Just for the record, I don't remember anyone saying that it *can't* change, only that it causes 
enormous problems if it does change.  Not the *DATA* changing, but the business rules defining the 
field or fields that define the PK.  And it can cause enormous problems.  Add one field to the 
required set of fields forming a natural PK and all hell breaks loose.

Jim, you need to be having this conversation (relation model) with your academic friends.  They will 
all agree and, with nothing else to say, you can give it a rest.

I asked you for another name for the "autonumber surrogate key, better damned well not call it the 
PK around Jim" object so that we could refer to the "autonumber surrogate key, better damned well 
not call it the PK around Jim" object by whatever you desire so that we could avoid this absolutely 
silly conversation yet another time.

So please, before you leave this thread, figure out what you want to call this "autonumber surrogate 
key, better damned well not call it the PK around Jim" object and tell us.

We (*almost* everyone except yourself) call the "autonumber surrogate key, better damned well not 
call it the PK around Jim" object the PK because Microsoft calls it that.  Click on the "autonumber 
surrogate key, better damned well not call it the PK around Jim" object and click the PK little 
golden key tool and once Microsoft makes the "autonumber surrogate key, better damned well not call 
it the PK around Jim" object the PK (they called it that), they then refer to that as the PK.
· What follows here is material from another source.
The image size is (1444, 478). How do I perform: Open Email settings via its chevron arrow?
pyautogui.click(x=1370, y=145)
We live and work in a Microsoft world.  In SQL Server the exact same thing happens.  Click the 
little golden key tool on the "autonumber surrogate key, better damned well not call it the PK 
around Jim" object and voila, MS calls it the PK.

*YOU* are the one with the problem.  *YOU* need to come up with another name for the "autonumber 
surrogate key, better damned well not call it the PK around Jim" object.
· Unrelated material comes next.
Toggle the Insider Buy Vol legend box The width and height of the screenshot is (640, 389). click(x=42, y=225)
Or better yet, just accept the fact that everyone except you and your professor friends call it the 
PK, and leave it alone.

I for one am really, really *really* tired of the same old same old.

And I for one am telling you, that since Microsoft calls it the PK, so do I.
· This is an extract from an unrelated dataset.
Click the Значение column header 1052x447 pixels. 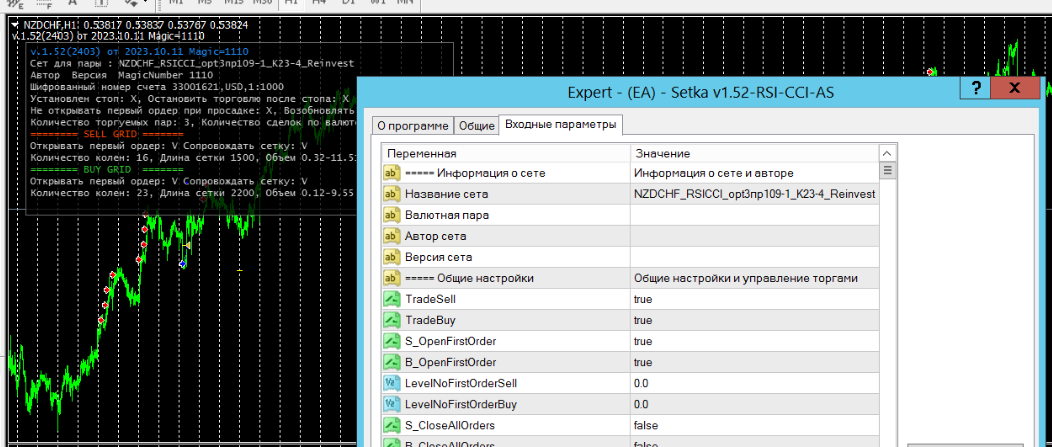[754, 154]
Given the nature of Wikipedia I am not a huge fan of quoting them however I am going to.

http://en.wikipedia.org/wiki/Surrogate_key

There are at least two definitions of a surrogate:

Surrogate (1) – Hall, Owlett and Codd (1976)
     A surrogate represents an entity in the outside world. The surrogate is internally generated by 
the system but is nevertheless visible to the user or application.
Surrogate (2) – Wieringa and De Jonge (1991)
     A surrogate represents an object in the database itself. The surrogate is internally generated 
by the system and is invisible to the user or application.

http://datawarehouse.ittoolbox.com/documents/surrogate-key-18121

A surrogate key is a substitution for the natural primary key.

It is just a unique identifier or number for each row that can be used for the primary key to the 
table. The only requirement for a surrogate primary key is that it is unique for each row in the table.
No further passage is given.